Well, looking at his 50 questions that are supposed to stump "Bible Believers", he doesn't seem to be very well informed about Protestantism to me. 

And interestingly he violates Catholic teaching here as well. He asks where the Bible states that Revelation ended after the last apostle. Obviously he's trying to say that the Pope can still recieve it, but that's not the RCC position.
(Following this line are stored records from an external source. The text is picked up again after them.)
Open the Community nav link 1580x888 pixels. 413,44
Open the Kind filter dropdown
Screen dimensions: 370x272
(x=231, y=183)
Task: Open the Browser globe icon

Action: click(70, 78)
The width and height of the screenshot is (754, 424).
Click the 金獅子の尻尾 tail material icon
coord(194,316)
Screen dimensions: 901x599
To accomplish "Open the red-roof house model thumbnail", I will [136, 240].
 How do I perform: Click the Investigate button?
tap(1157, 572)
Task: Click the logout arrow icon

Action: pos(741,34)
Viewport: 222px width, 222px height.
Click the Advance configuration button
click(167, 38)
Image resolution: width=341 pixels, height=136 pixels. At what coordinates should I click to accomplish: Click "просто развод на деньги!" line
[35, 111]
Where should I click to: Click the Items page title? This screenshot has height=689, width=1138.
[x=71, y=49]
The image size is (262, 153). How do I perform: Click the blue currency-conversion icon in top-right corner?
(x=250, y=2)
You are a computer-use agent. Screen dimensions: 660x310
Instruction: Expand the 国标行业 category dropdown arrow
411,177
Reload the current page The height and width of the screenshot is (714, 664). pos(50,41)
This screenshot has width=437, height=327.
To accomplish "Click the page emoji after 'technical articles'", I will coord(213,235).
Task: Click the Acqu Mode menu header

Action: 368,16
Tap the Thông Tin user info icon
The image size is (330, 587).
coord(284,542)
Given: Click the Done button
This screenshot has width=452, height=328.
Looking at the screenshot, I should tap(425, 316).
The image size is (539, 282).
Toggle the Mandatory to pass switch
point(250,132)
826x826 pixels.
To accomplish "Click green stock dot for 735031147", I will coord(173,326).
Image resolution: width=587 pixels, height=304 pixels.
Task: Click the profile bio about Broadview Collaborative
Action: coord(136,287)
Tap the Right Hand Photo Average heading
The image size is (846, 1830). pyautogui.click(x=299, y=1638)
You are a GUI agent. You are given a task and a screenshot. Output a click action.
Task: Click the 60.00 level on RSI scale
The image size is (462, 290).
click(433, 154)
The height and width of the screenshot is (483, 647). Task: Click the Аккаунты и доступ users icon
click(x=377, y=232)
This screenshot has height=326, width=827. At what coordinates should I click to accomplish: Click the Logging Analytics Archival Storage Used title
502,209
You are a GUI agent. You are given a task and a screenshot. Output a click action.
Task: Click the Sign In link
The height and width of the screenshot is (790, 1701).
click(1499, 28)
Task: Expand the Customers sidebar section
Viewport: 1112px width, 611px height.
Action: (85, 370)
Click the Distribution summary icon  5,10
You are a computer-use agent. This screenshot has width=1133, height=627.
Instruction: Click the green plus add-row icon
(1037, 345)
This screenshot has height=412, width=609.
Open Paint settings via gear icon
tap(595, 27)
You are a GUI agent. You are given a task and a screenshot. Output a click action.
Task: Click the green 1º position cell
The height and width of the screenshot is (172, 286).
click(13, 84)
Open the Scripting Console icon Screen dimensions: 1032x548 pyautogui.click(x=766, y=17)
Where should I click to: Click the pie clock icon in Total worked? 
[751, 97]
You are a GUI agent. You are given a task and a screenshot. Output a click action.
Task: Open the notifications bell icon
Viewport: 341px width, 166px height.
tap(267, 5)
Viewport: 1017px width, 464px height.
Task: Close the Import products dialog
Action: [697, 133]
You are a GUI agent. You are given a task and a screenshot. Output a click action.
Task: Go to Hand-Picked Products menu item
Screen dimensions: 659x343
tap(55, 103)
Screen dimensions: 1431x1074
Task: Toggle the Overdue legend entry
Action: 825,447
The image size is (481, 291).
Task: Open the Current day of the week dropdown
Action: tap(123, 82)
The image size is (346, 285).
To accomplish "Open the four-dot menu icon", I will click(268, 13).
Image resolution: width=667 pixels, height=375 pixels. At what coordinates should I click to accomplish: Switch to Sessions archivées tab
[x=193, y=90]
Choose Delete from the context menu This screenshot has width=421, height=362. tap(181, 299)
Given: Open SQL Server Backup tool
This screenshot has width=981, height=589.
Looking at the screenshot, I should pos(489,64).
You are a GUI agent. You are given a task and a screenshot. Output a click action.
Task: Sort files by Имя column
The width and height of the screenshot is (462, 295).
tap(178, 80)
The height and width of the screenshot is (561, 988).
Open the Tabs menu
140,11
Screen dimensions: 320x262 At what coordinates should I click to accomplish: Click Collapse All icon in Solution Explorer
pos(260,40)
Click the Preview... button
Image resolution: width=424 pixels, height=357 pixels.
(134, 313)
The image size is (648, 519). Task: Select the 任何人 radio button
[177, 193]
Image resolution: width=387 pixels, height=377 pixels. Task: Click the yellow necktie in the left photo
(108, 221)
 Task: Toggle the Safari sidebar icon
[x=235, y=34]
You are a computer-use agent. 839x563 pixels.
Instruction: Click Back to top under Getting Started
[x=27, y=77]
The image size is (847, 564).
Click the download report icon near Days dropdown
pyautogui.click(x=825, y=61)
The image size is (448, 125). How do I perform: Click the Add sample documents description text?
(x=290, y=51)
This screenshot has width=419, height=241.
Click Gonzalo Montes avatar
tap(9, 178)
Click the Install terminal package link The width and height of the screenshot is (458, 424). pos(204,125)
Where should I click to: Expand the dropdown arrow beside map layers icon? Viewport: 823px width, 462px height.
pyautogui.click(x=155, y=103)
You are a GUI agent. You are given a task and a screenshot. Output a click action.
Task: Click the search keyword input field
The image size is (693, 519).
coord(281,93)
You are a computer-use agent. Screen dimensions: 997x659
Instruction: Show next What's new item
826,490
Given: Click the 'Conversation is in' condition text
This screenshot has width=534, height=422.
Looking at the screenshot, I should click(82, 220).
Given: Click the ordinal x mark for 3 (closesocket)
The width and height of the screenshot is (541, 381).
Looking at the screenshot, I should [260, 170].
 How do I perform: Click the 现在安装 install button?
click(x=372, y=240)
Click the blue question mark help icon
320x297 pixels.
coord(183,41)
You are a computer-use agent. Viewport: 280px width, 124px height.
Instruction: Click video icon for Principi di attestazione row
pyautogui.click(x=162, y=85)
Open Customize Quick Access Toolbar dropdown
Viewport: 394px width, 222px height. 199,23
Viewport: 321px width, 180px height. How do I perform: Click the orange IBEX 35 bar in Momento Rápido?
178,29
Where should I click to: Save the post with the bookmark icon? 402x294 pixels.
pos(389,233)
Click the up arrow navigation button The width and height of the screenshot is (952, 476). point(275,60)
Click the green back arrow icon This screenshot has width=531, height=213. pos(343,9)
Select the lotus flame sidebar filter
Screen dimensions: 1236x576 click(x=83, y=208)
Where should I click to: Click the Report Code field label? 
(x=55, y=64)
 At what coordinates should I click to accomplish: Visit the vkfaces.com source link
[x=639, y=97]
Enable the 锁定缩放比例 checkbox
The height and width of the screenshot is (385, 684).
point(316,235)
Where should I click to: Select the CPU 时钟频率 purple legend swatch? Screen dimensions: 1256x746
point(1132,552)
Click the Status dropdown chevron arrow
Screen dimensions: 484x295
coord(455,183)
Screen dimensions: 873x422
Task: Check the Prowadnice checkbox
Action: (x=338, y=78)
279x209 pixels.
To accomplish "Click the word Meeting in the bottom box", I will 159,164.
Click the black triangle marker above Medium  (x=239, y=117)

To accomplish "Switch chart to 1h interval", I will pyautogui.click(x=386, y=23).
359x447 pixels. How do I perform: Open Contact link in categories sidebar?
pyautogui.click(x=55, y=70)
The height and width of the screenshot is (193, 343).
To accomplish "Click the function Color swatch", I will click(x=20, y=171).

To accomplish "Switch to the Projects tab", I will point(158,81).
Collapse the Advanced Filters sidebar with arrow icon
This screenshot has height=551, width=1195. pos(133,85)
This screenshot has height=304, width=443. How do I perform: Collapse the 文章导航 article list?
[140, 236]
So perhaps he doesn't understand the RCC? 

"_Where does the Bible . . .

. . . say God created the world/universe out of nothing? 

. . . say salvation is attainable through faith alone?

. . . tell us how we know that the revelation of Jesus Christ ended with the death of the last Apostle?
. . . provide a list of the canonical books of the Old Testament?

. . . provide a list of the canonical books of the New Testament?

. . . explain the doctrine of the Trinity, or even use the word "œTrinity"?

. . . tell us the name of the "œbeloved disciple"?

. . . inform us of the names of the authors of the Gospel of Matthew, Mark, Luke, or John?

. . . who wrote the Book of Acts?

. . . tell us the Holy Spirit is one of the three Persons of the Trinity?

. . . .tell us Jesus Christ was both fully God and fully man from the moment of conception (e.g. how do we know His Divinity wasn't infused later in His life?) and/or tells us Jesus Christ is One Person with two complete natures, 
human and Divine and not some other combination of the two natures (i.e., one or both being less than complete)?_"


----------